** WHAT TO WORK ON **
Reproduce the passage of the common open space ordinance verbatim, starting with "Plan and legal" and going on through "by the Supervisors.".

This § 345-508 shall apply to any development which involves the ownership and maintenance of open land or recreation land held in common or owned and maintained through other arrangements approved by the Supervisors (referred to as "common open space") as required by this chapter.
A. 
Purpose. The requirements of this § 345-508 are intended to assure in perpetuity the ownership, use and maintenance of common open space. The general principle shall be to assign ownership and maintenance responsibility to that entity which is best suited for the same and which will allocate any associated costs to the individuals which directly benefit from the use of the common open space.
B. 
Plan and legal documents. The developer shall submit a plan and proposed legal documents for the purpose of dedicating, in perpetuity, the use, ownership and maintenance of the approved common open space. The plan shall be approved by the Supervisors with the recommendation of the Township Solicitor. The provisions of the approved plan shall be incorporated into a development agreement with the Township, deed covenants and restrictions, or other legal document which will effect the plan and which can be enforced by the Supervisors.

** INFORMATION SUPPLIED **
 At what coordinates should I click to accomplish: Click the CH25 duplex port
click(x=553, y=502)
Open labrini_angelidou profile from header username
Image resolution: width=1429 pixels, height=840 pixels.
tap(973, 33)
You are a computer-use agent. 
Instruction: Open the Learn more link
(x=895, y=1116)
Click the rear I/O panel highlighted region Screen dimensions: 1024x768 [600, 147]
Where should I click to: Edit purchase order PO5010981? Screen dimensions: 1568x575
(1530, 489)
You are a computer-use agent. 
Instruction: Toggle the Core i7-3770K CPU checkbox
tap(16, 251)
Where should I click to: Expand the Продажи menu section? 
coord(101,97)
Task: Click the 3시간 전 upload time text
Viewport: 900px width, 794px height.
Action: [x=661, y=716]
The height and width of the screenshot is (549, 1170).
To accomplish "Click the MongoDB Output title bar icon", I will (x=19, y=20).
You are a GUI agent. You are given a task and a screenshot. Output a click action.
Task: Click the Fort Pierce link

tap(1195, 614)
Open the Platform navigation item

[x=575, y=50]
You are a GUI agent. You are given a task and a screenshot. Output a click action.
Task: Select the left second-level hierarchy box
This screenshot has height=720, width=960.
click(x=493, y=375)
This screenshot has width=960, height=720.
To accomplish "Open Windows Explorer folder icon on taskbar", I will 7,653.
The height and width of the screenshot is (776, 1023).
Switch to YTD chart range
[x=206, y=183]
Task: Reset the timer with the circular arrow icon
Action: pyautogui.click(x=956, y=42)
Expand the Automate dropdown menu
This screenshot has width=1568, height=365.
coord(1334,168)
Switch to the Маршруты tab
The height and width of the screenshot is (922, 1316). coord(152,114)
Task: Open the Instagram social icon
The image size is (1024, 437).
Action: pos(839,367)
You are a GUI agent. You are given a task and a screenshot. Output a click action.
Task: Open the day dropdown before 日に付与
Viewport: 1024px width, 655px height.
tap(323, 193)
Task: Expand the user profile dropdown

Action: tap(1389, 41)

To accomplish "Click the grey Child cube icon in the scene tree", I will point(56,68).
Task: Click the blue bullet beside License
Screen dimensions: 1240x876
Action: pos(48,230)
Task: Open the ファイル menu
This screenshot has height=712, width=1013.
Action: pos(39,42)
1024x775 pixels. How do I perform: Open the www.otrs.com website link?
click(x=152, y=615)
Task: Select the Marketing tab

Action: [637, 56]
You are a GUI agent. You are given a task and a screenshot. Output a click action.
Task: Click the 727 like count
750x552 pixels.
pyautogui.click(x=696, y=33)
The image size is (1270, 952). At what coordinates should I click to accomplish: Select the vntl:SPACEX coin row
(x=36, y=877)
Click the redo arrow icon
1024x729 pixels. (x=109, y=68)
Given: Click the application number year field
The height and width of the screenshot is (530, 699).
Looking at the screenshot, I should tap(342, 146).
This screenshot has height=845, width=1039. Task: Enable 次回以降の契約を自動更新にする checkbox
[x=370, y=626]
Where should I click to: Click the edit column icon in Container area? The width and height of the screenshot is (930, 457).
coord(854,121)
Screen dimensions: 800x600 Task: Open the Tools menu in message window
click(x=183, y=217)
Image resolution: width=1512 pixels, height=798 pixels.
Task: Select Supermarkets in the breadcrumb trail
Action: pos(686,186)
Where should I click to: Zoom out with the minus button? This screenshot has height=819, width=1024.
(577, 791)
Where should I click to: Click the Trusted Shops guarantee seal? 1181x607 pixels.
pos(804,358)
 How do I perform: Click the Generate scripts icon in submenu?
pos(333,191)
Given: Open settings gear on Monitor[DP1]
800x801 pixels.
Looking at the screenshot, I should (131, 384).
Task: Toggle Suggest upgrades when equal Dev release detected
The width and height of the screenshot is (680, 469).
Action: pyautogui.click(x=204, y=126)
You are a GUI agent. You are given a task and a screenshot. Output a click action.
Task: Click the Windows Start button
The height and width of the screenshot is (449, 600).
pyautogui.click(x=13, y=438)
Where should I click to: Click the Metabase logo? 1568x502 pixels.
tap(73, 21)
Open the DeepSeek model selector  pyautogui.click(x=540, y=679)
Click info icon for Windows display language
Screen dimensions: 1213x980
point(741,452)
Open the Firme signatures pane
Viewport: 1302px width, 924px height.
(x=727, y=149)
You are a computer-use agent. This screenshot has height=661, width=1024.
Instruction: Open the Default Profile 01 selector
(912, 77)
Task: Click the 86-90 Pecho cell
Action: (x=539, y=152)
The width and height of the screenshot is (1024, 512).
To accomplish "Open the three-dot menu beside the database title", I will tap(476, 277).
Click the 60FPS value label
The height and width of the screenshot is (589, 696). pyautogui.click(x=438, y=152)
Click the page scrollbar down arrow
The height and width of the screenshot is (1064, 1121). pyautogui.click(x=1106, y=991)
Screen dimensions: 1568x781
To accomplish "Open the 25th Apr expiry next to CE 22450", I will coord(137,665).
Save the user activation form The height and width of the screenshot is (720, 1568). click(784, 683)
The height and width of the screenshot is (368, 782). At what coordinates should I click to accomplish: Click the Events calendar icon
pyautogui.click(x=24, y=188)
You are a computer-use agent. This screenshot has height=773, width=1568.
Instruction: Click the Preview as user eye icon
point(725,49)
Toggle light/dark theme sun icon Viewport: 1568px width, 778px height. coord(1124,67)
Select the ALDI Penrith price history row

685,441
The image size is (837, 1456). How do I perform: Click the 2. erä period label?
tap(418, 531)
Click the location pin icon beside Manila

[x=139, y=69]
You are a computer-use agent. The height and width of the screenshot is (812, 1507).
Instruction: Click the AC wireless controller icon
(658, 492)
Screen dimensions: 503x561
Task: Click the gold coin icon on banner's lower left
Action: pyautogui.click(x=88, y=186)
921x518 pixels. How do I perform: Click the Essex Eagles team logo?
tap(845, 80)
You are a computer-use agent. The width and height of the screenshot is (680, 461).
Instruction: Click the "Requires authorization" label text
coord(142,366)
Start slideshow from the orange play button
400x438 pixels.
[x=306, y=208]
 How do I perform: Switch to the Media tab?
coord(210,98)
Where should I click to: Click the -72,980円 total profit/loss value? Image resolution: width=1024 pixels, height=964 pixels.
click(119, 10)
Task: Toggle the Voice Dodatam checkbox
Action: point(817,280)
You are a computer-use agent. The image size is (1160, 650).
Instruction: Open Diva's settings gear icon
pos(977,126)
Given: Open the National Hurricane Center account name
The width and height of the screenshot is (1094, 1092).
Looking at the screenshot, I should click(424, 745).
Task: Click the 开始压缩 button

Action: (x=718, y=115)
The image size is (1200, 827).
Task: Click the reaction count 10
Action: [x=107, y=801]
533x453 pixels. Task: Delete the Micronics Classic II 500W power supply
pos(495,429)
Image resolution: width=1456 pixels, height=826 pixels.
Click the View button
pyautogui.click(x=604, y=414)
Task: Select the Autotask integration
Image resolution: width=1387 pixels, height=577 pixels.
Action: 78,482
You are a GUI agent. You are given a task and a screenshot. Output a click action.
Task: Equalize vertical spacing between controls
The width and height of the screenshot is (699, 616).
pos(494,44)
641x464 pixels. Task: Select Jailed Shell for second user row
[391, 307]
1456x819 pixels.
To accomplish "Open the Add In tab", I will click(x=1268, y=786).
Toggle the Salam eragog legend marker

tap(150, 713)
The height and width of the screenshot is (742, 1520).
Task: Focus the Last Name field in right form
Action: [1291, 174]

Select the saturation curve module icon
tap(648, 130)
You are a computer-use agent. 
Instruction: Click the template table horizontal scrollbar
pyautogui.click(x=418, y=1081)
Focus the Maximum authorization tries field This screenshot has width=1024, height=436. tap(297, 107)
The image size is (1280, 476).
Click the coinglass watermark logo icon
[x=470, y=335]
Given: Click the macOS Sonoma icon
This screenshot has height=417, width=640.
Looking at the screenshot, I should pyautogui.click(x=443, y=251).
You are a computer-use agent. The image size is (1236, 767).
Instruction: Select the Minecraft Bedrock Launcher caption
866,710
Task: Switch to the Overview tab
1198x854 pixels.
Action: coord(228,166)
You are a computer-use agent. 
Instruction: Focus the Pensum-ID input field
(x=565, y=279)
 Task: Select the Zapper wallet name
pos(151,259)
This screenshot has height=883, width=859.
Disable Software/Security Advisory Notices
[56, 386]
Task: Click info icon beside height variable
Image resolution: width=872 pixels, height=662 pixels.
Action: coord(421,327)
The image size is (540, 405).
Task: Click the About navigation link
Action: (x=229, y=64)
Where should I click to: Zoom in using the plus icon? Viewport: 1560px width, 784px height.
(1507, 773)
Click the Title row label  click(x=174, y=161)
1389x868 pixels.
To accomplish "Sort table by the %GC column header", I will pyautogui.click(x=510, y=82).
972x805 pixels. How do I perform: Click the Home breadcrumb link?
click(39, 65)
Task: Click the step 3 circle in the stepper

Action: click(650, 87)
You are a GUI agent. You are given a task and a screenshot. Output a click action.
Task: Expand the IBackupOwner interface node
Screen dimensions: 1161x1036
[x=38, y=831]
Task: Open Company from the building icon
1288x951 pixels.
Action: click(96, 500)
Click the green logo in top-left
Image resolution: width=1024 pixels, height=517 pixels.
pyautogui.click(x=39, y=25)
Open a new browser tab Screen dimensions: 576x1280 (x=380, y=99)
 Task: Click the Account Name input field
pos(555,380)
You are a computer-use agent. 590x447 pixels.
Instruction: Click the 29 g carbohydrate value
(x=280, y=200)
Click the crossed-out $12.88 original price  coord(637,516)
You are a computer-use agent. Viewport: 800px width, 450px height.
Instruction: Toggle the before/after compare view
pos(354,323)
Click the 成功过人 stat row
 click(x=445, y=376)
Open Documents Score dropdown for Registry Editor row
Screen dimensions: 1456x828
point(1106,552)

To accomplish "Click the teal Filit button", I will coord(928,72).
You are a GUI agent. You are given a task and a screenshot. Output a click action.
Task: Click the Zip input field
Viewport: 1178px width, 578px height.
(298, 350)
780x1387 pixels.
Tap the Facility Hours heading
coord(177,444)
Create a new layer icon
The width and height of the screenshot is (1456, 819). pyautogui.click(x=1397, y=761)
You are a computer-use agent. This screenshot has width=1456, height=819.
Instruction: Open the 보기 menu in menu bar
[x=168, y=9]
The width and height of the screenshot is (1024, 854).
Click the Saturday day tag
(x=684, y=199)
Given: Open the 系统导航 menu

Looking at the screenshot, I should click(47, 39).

** ANSWER **
Plan and legal documents. The developer shall submit a plan and proposed legal documents for the purpose of dedicating, in perpetuity, the use, ownership and maintenance of the approved common open space. The plan shall be approved by the Supervisors with the recommendation of the Township Solicitor. The provisions of the approved plan shall be incorporated into a development agreement with the Township, deed covenants and restrictions, or other legal document which will effect the plan and which can be enforced by the Supervisors.